Dataset entries
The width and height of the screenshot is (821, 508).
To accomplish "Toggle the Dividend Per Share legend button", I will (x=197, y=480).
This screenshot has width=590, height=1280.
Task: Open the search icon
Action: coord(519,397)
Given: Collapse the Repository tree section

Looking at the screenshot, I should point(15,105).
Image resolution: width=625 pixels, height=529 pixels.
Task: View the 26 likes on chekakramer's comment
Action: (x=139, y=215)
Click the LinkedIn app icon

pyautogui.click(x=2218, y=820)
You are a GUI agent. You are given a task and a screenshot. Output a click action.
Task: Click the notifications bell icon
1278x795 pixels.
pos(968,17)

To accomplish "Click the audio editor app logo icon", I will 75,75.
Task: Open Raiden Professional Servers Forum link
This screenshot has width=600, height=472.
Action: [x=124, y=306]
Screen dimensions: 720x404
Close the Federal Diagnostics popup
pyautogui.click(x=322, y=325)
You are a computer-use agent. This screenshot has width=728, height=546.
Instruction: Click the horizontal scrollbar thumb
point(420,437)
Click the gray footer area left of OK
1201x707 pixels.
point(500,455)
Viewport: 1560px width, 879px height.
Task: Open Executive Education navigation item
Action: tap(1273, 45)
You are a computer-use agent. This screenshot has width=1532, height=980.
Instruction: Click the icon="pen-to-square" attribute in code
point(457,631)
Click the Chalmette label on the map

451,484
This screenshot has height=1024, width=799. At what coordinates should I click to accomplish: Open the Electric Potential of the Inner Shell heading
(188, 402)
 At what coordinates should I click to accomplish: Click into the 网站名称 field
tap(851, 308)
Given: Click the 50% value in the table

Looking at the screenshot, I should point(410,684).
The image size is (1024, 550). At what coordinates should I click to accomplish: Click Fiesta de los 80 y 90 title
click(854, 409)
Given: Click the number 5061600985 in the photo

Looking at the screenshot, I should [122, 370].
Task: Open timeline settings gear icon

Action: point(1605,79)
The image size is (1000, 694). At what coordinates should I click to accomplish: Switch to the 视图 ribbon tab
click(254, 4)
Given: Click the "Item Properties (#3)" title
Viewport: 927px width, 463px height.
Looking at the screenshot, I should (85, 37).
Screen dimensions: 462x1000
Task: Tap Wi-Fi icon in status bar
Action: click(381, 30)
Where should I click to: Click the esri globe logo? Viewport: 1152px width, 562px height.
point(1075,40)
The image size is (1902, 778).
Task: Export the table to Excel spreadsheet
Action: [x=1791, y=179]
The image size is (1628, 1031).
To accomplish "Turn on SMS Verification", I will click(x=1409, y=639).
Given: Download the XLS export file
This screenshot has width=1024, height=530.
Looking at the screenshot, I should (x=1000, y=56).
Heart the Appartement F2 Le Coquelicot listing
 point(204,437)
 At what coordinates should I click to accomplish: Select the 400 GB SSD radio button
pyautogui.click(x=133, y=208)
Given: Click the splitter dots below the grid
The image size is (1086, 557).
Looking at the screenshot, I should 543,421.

Work instructions
Only lines containing the word "agent" should appear in the answer, and every such line from the records above must be there.

Output of the task
You are a GUI agent. You are given a task and a screenshot. Output a click action.
You are a computer-use agent. This screenshot has width=728, height=546.
You are a computer-use agent. This screenshot has width=1532, height=980.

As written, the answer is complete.